3つ目は、駅から会場までの道案内。プラカードやちょうちんなどをもって参列者を誘導する。誰でもできる単純作業なので、新人が最も頼まれやすい。まれに駐車場係を部下に頼むケースもあるという。

「会社によって、葬儀のときには人事部などから各部署に応援スタッフの割り当てがくる場合もあります。そうした場合は、まず新人が指名の対象になるようです」(宮南さん)

場合によってはまったく知らない課長や部長の家の葬儀を手伝うケースもあるわけだ。手伝いに指名された場合はもちろん礼服の着用が必須となる。いざというときに慌てないように、礼服と靴は用意しておきたい。この機会に数珠もそろえておけばパーフェクトだ。

とはいえ、実際は新人が上司や先輩の親族の通夜や告別式などに出席するケースは少ない。ゾロゾロと大勢で行けば、逆に迷惑になることもあるし、一般にそこまでの付き合いはないからだ。そこで、部や課を代表して数人が参列するケースが多い。代表は、基本的に上司や先輩と親しい人が務めるので、新人が選ばれることはまずないだろう。また、最近は家族葬を選ぶ人も増えているので、そもそも会社の人は誰も呼ばれないことも珍しくなくなった。

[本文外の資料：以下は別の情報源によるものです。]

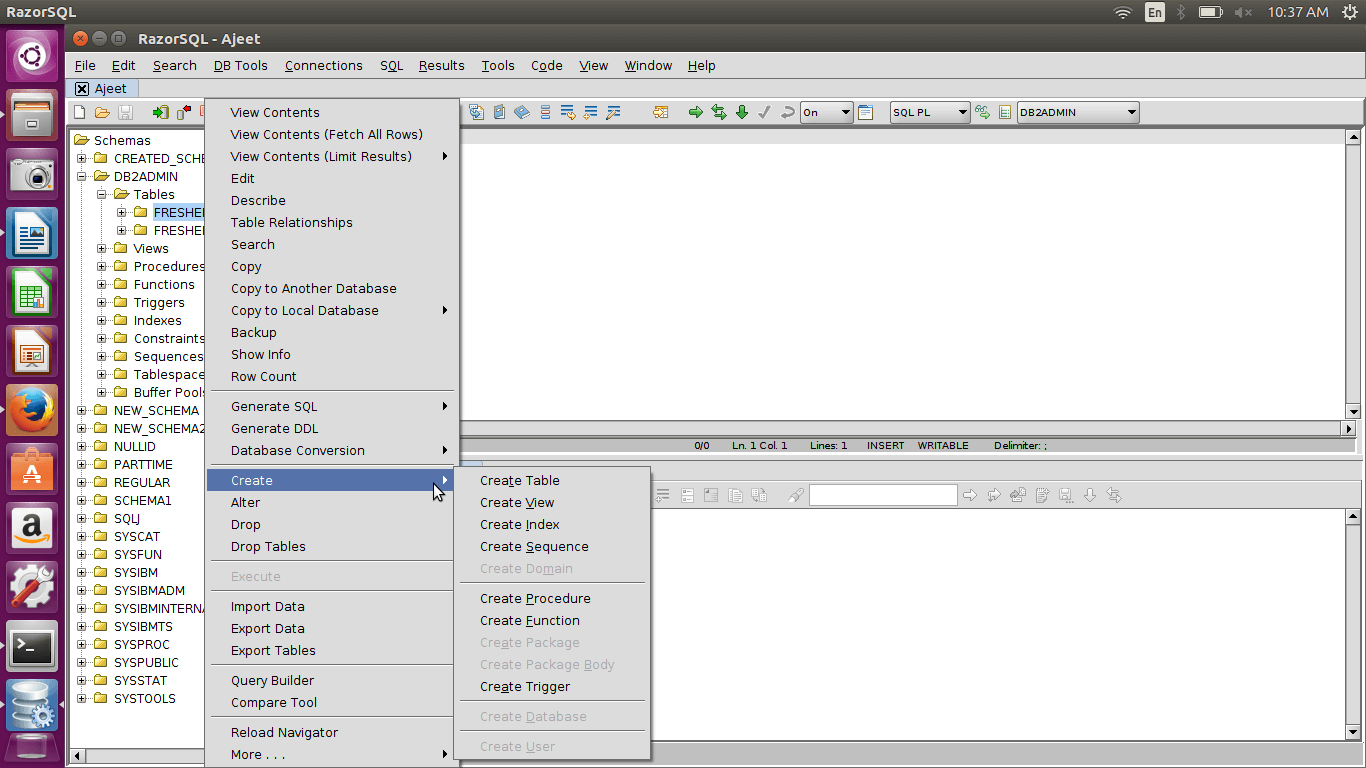
Task: Collapse the DB2ADMIN schema tree node
Action: 82,177
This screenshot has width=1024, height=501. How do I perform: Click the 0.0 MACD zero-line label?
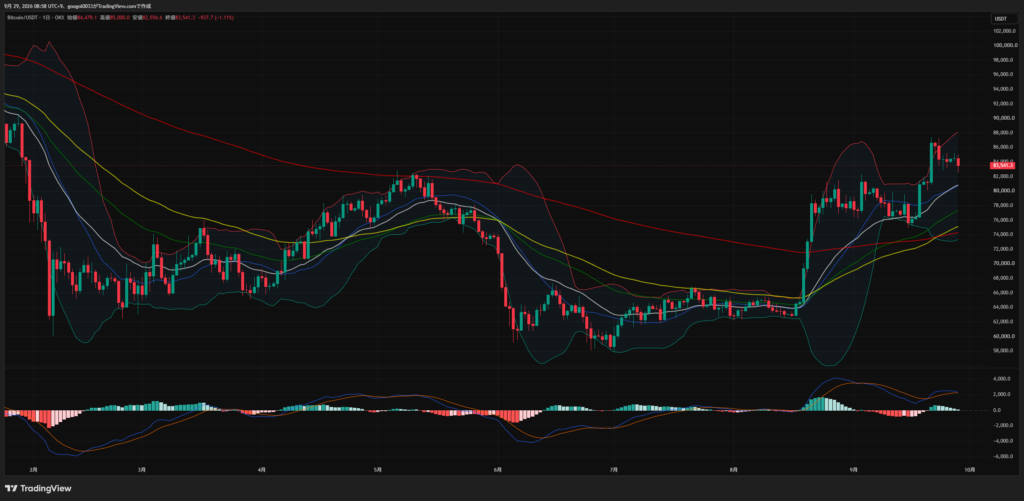(x=999, y=410)
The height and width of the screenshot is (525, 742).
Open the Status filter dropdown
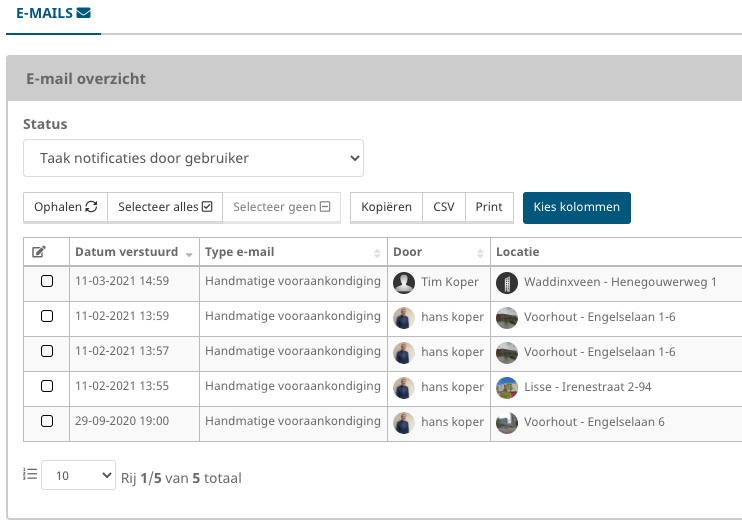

代表者だけが参列するケースや家族葬のケースでは、香典を個人ではなく、「〇〇課一同」「〇〇事業部有志一同」といった共同名で出すことが多い。参列する人がいれば、その人に預け、誰も参列しないならば、上司が出社したときに直接手渡す。1人1000円ずつとか、1万円を頭数で割るなど、職場によっていろいろなパターンがあるので、まずは先輩たちからの指示を待とう。連名で弔電を打つこともある。

出席できない場合は、出席者に香典を預ける

一方、本来なら出席すべきだが、急な出張などで出席できないケースもあるだろう。「そうした場合は、出席する友人や知人に香典を預けて届けてもらいます。もし気持ちを伝えたいならば、弔電(お悔やみ電報)を打っておくのがスマートでしょう。お世話になった上司なのに、地方の支店にいて出席できないとか、預けるタイミングを逸した場合、弔電を打ち、香典は後日、現金書留で送ります。その際は、一筆箋で構わないので、必ず手紙をつけましょう」(宮南さん)。